Objetivo 1:
Responda com base no texto sobre o Creta e o Corolla Cross:
(a) Quanto custa a versão topo de linha híbrida XRX?
(b) Como se chama no Creta o pacote equivalente ao "Safety Sense"?
(c) Que tipo de motor têm tanto o Creta quanto o Corolla Cross?
Objetivo 2: Duplique o trecho do texto sobre o Creta e o Corolla Cross começando em "Quem não tem" e terminando em "adaptativo, passa vergonha.".

Texto de leitura:
————

Se o conflito estava alinhado em preços, uma tempestade perfeita, agora o Toyota tem itens que faziam falta e que são de série no Hyundai.
Estes dois SUVs estão em uma faixa de preço onde o sarrafo está tão alto que não basta mais ter um bom motor, espaço, equipamentos inovadores para mostrar ao cunhado, faróis de led e bancos de couro.
Quem não tem equipamentos de segurança avançados, como alerta de colisão, frenagem autônoma de emergência, assistente de permanência em faixa e piloto automático adaptativo, passa vergonha.
O Corolla Cross estava nessa até agora, quando a Toyota conseguiu vencer a crise dos semicondutores que obrigou a restringir o pacote “Safety Sense” (no Creta, se chama Smartsense).
Por quase um ano equipou apenas a topo de linha híbrida XRX, que já custa R$ 200.160. Agora são equipamentos de série em todas as versões do japonês nascido em Sorocaba (SP) e o quadro de instrumentos digital só fica de fora da versão básica XR (R$ 158.790).
Você deve ter reparado que tanto o Creta quanto o Corolla Cross têm motores 2.0 naturalmente aspirados, algo quase acintoso quando a grande maioria dos seus respectivos rivais estão usando pequenos motores turbo em nome da eficiência.
E não há nada de errado nisso: o Creta 2.0 é mais rápido e econômico que suas versões 1.0 turbo e o Corolla Cross 2.0 já provou ser mais econômico e rápido no 0 a 100 km/h que os rivais Jeep Compass 1.3T e VW Taos 1.4T (confira na pág. 40), ainda imbatíveis nas retomadas. Eles desconstroem aquela ideia de que o turbo é o futuro e a solução dos motores a combustão.

————

(Registros de um conjunto de dados)
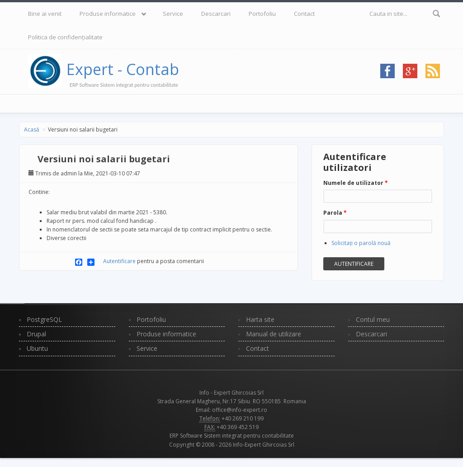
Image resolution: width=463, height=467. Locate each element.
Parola (335, 213)
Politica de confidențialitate (65, 37)
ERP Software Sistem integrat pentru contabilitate (232, 435)
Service (173, 13)
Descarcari (216, 13)
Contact (304, 13)
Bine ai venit (44, 13)
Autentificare (119, 261)
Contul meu (373, 319)
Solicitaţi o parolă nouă (361, 243)
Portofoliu (262, 13)
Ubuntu (37, 348)
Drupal (36, 334)
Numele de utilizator (355, 183)
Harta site (260, 319)
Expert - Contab (122, 69)
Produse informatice (108, 13)
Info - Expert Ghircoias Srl (231, 392)
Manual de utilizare (273, 334)
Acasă (31, 129)
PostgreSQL (44, 319)
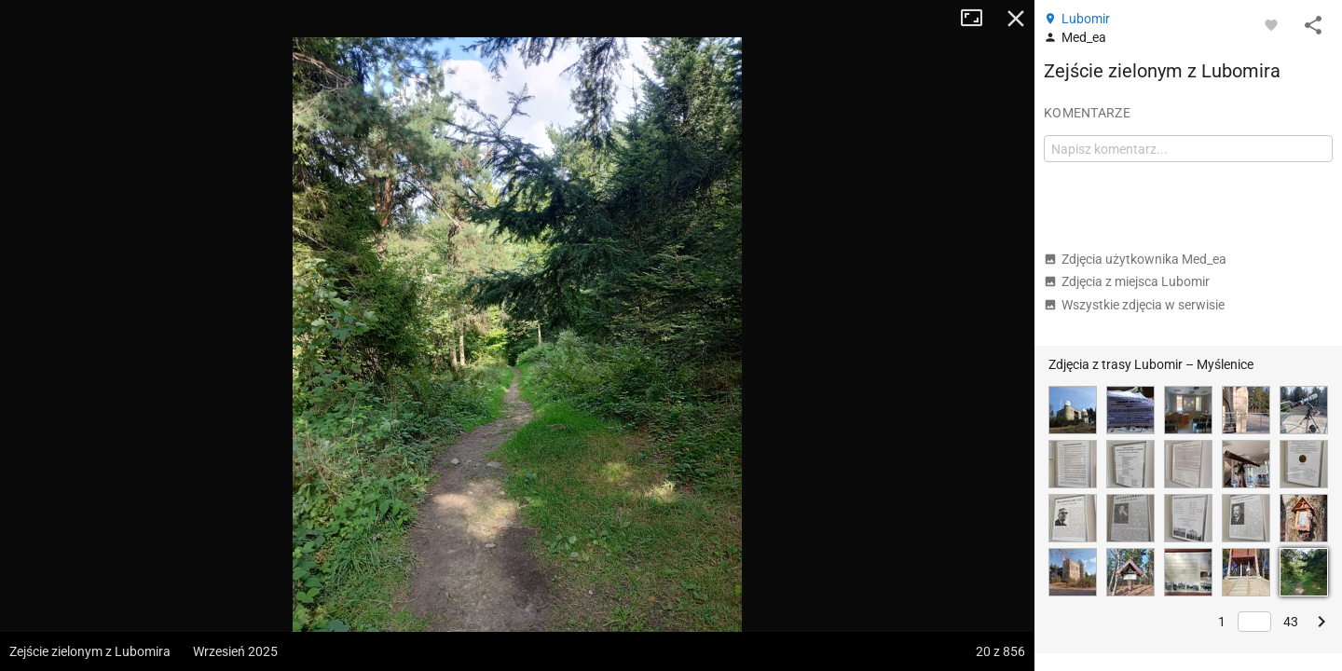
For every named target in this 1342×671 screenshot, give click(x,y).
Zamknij (1015, 18)
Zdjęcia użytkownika (1135, 259)
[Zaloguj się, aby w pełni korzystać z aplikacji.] (1271, 24)
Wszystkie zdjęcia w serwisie (1134, 304)
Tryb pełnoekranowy (978, 18)
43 (1290, 621)
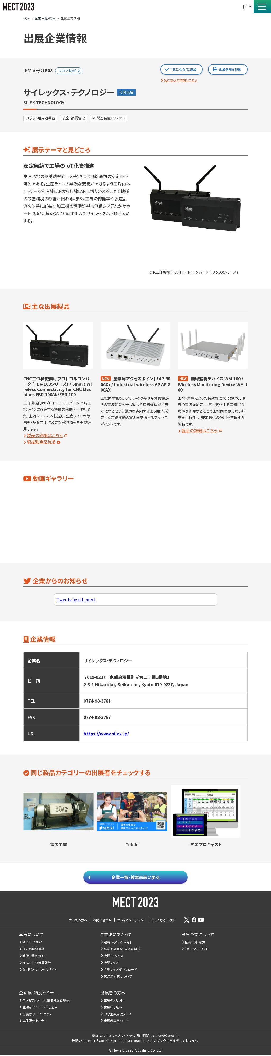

————

Resposta escrita 1:
(a) R$ 200.160.
(b) Smartsense.
(c) Motores 2.0 naturalmente aspirados.

Resposta escrita 2:
Quem não tem equipamentos de segurança avançados, como alerta de colisão, frenagem autônoma de emergência, assistente de permanência em faixa e piloto automático adaptativo, passa vergonha.